Strony

poniedziałek, 15 maja 2017

od Daniel`a cd Louis`a

Patrzyłem na rysunek i miałem ochotę się śmiać i płakać, no Fria jak nic. Koń kopiący, skaczący albo dumny z siebie.
-Jest bardzo ładne, umiesz rysować -Uśmiechnąłem się lekko do chłopaka który momentalnie spalił buraka.
-Nic takiego -Machnął ręką.
-Naprawdę, sam maluje i widzę wprawioną rękę -Przekrzywiłem głowę i po raz ostatni patrzyłem na szkic bo ekran zgasł.
-Malujesz?
-Bardziej krajobrazy albo katy, nie lubię malowania zwierząt, wolę ludzi albo naturę -Mruknąłem patrząc po pokoju. Był.. Odzwierciedlał chłopaka w dużym stopniu, książki równo poukładane na półce ale parę bluzek leżących poza szafą. Widać do kogo należał.
-Wiec, chciałeś pogadać?-Louis zmienił szybko temat. Wróciłem wzrokiem do jego twarzy i posłałem mu uśmiech.
-Tak, nie znam tu ludzi a ty wydawałeś się spoko, wiesz no.. O ile spoko może być nowo poznana osoba która widzi kogoś w kompromitującej sytuacji -Mruknąłem i usiadłem na krześle chłopaka.

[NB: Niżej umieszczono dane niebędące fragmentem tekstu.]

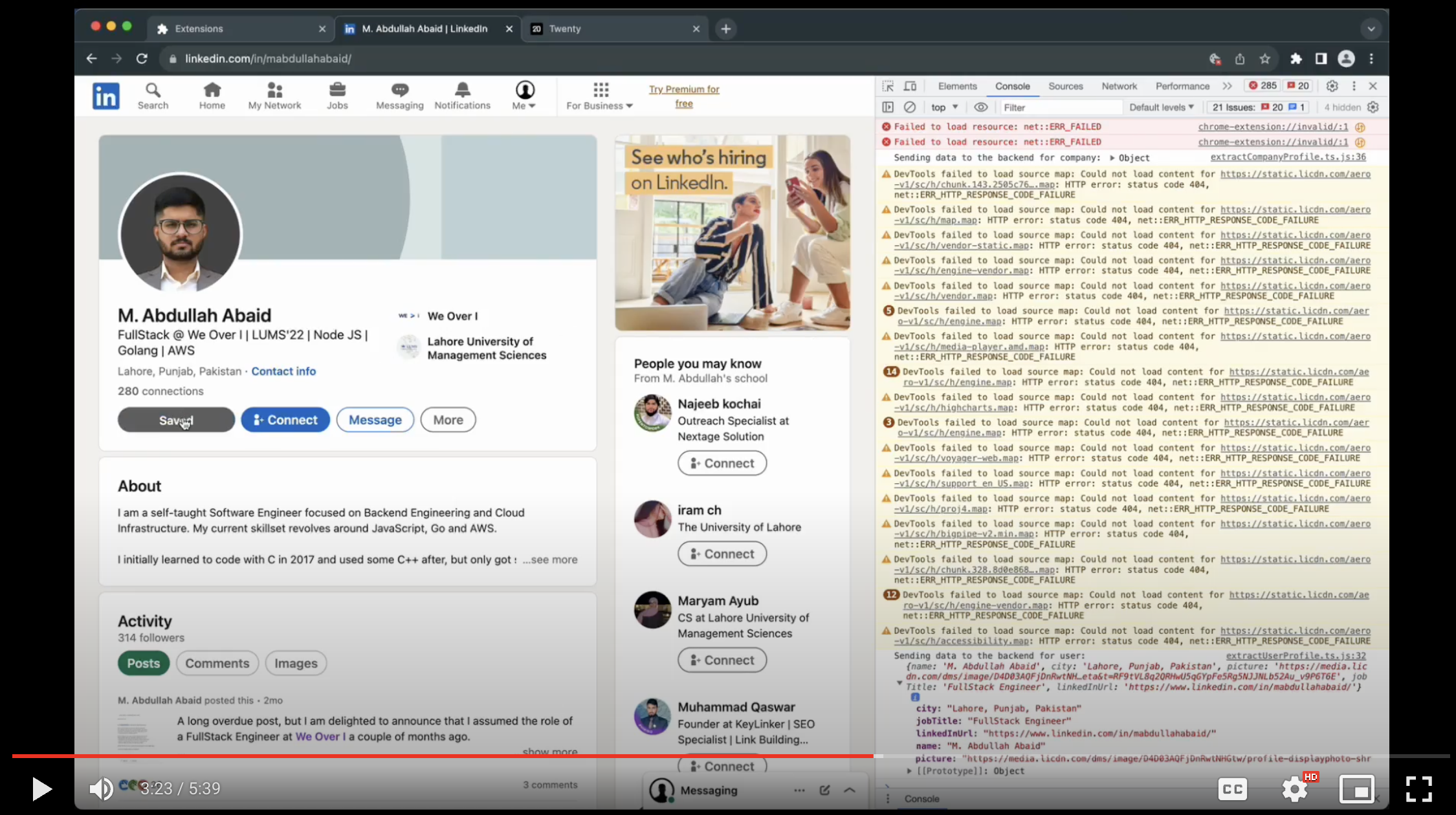Click the Connect button for Najeeb Kochai
This screenshot has height=815, width=1456.
pyautogui.click(x=721, y=462)
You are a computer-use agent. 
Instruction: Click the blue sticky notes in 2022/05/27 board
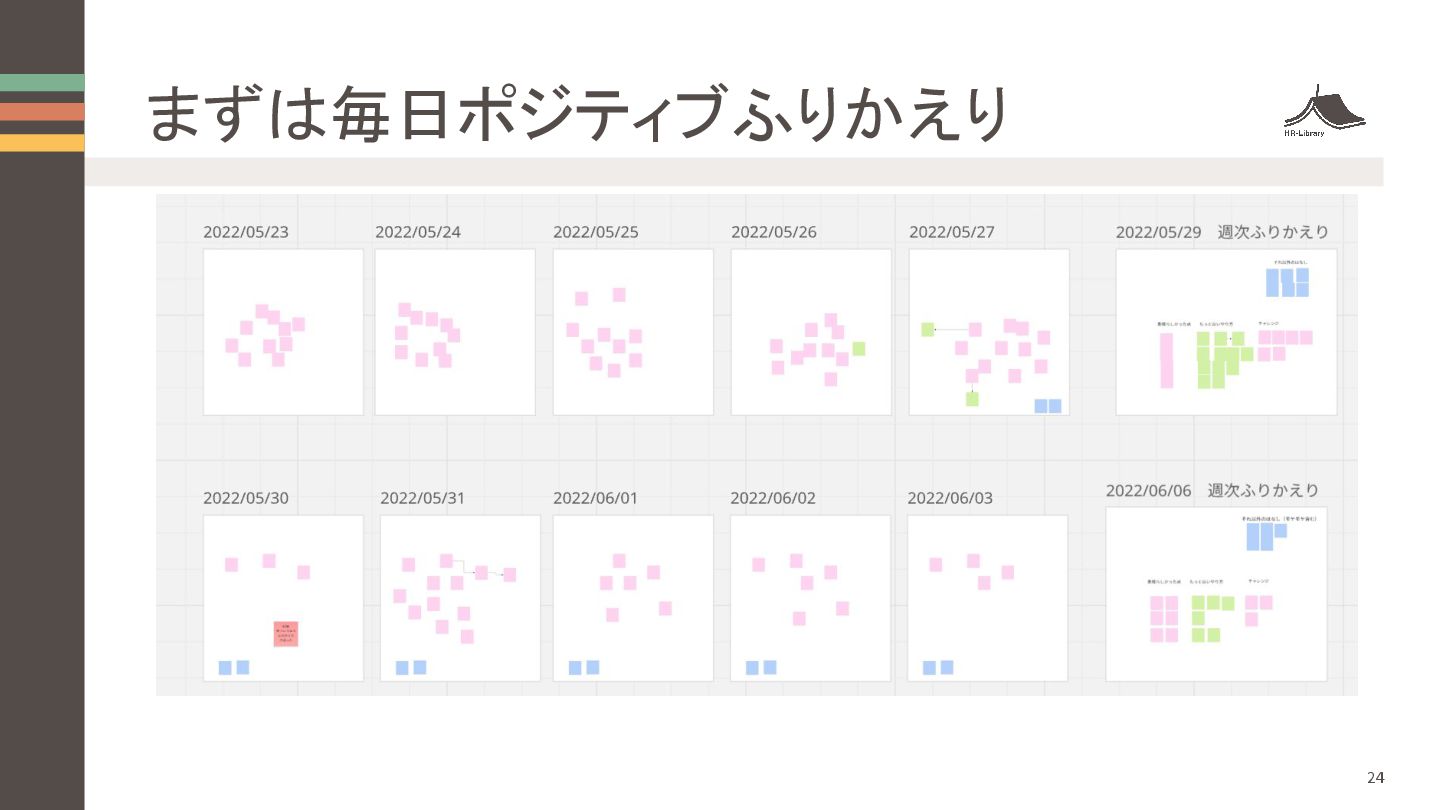coord(1047,406)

Momentalnie pojawił się pies, szczeniak bardziej. Położył mi łapę na kolanie i widać było że  domaga się miłości.
-Witaj przyjazna istoto, czy pragniesz drapania za uchem ?-Zapytałem psa i z szerokim uśmiechem zanurzyłem palce w jego krótkim futerku.
-Clarissa, przepraszam, jest .. Lubi cię -Uśmiechnął się delikatnie.
-Mnie wszyscy poza własnym koniem lubią -Prychnąłem .
-Ona, jest .. Trochę dzika -Przyznał chłopak.
-Takie moje szczęście ale jak już się zepnie to dobrze pracuje- Przesunąłem ręke w kierunku odwrotnym do rośnięcia włosa i pysk suni zapełnił się zmarszczkami,
-Oj a kto to jest taki zmarszczony? -Mruknąłem i puściłem skórę psa. Louis patrzył na mnie z lekkim uśmiechem z boku.
-Mam jeszcze dwa szczeniaki -Powiedział spokojnie.
-Oooo Szczeniaczki! Co  ty tu jeszcze hodujesz? - Podniosłem na niego głowę i ciekawie rozejrzałem się po pokoju, oczekiwałem że jakiś pająk wyskoczy zaraz zza szafki.
-fenka i dwa koty -Mruknął lekko speszony.
-Nooo takie troszkę zoo -Zauważyłem z szerokim uśmiechem i w chwili nieuwagi dostałem soczystego buziaka od suni. Odsunąłem twarz i przejechałem rękawem po policzku.
-Romantycznie nie ma co, ale nie całuję się na pierwszej randce, sorki skarbie -Pchnąłem jej nos palcem a ona poszła do swojego pana po porcję pieszczot.
-A ty?-Zapytał po chwili.
-Mam tylko Frie, nie znosi innych istot wiec posiadanie psa, kota albo nawet myszy by ją uraziło -Wzruszyłem ramionami znudzony.
-A chciał byś? -Momentalnie się zaciekawił.
-W domu na wsi miałem parę psów i kotów do tego najwspanialsze na świecie świnki morskie -Westchnąłem. Wygrzebałem telefon z kieszeni spodni i pokazałem mu zdjecie psów.
- To moje stadko, duże bo duże ale część psów do nas sama przyszła -Pokazałem palcem na owczarka.
-Berni  został oddany bo szczekał, labladory, Tenis i Football były problemem, ten w typie collie, Amanda do nas przyszedł, ten, wyglądający jak wilczak albo inne psie serduszko został kupiony, nazywa się Arnold, golden to stary pies którego nikt nie chciał, nazywa się brutus a west i ten cały siwy , Meme i Mimi to psy oddane po śmierci właściciela -Skończyłem wymienianie.
-wow, czemu ich nie zabrałeś ?-Zapytał po chwili Louis.
-Musiałem dość szybko wyjechać więc nie dało rady, no bywa, mogę zawsze do ciebie wpadać po miłość co ?-Zaśmiałem się lekko.